Bailey told Claude Duboc he had a "secret agreement" with the judge and prosecutors for Duboc to receive a three-to-five-year sentence in exchange for the 1994 plea. Duboc was sentenced instead to life in prison, said Duboc's attorney, William Moffit, in closing arguments of a two-day hearing.
Duboc's attorneys are trying to obtain a trial for him on the decade-old drug-smuggling charges. Duboc, who also forfeited property worth more than $100-million, claims he was pressured by Bailey to enter the guilty plea.
Bailey wanted to represent Duboc so he could borrow against $5-million in stock owned by Duboc for his own use, Moffit said.
Bailey was supposed to hold Duboc's pharmaceutical company stock in trust for the government, former Internal Revenue Service Agent Guerry Hersey said. Instead, Bailey placed it in a Swiss bank account, secured a line of credit and transferred money into his personal accounts in the United States, Hersey said.

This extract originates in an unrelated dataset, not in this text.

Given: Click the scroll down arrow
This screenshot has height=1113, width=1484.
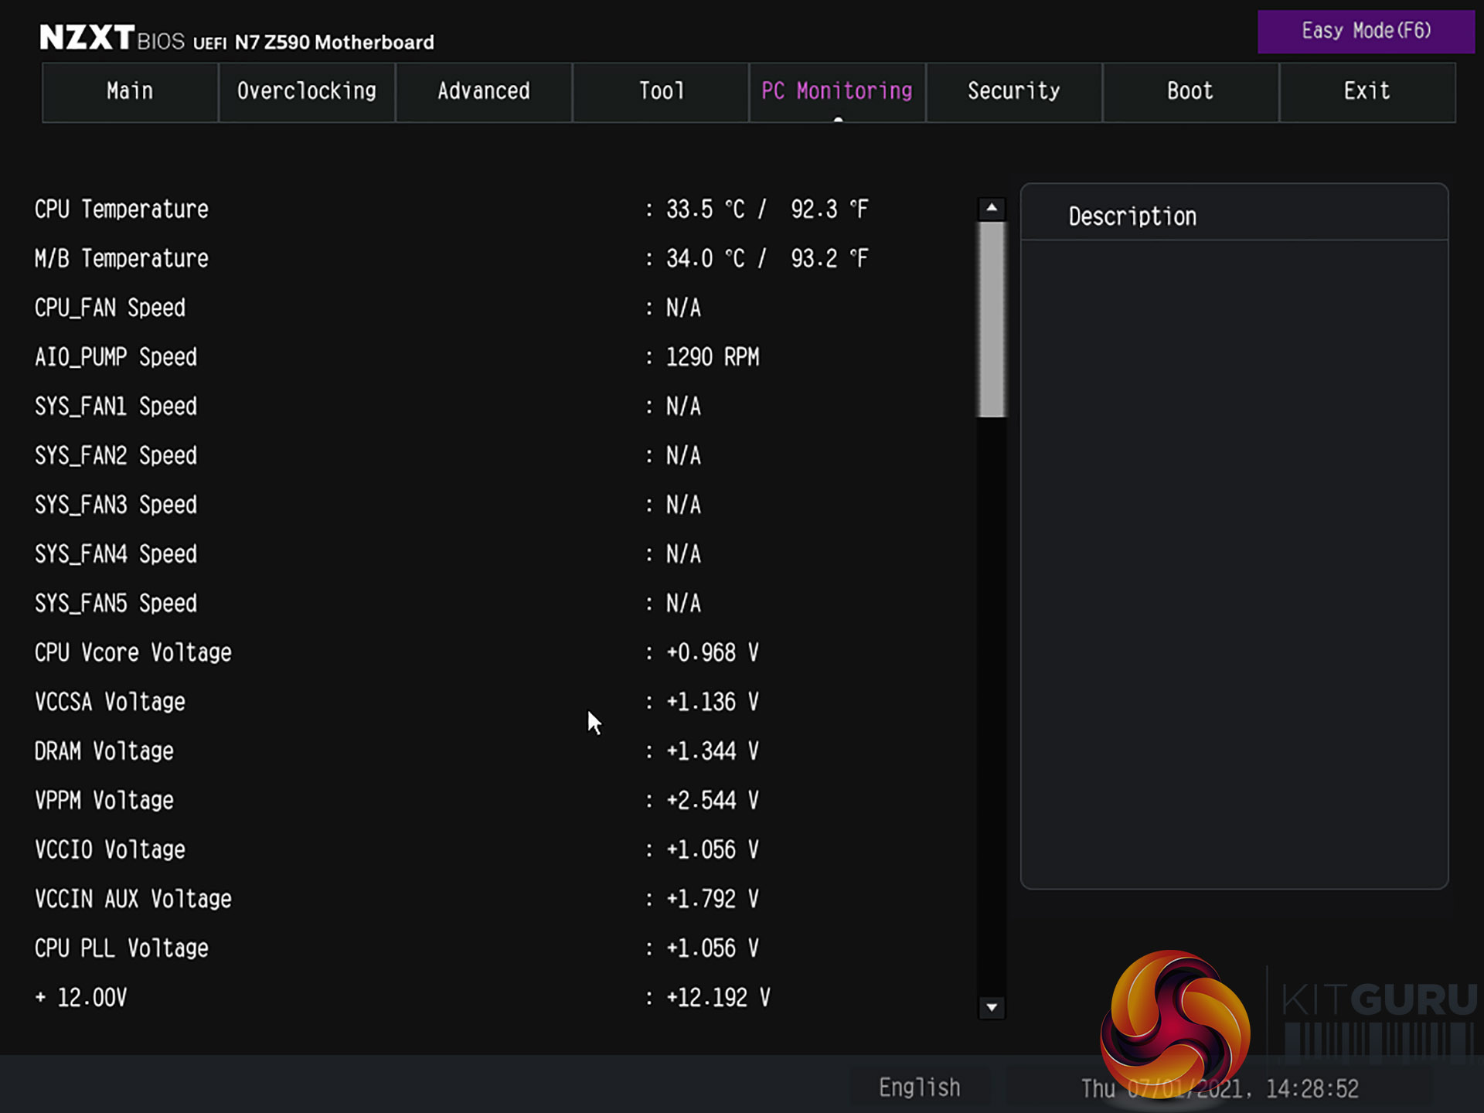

Bailey was disbarred earlier this year for misusing the stock.
Assistant U.S. Attorney Robert Davies asked U.S. District Judge Maurice Paul to deny Duboc's motion, as he has done twice before.
Davies said Bailey and Duboc's other attorney, Ed Shohat, wisely advised him to plead guilty and cooperate with the government. "The case against the defendant was overwhelming," Davies said.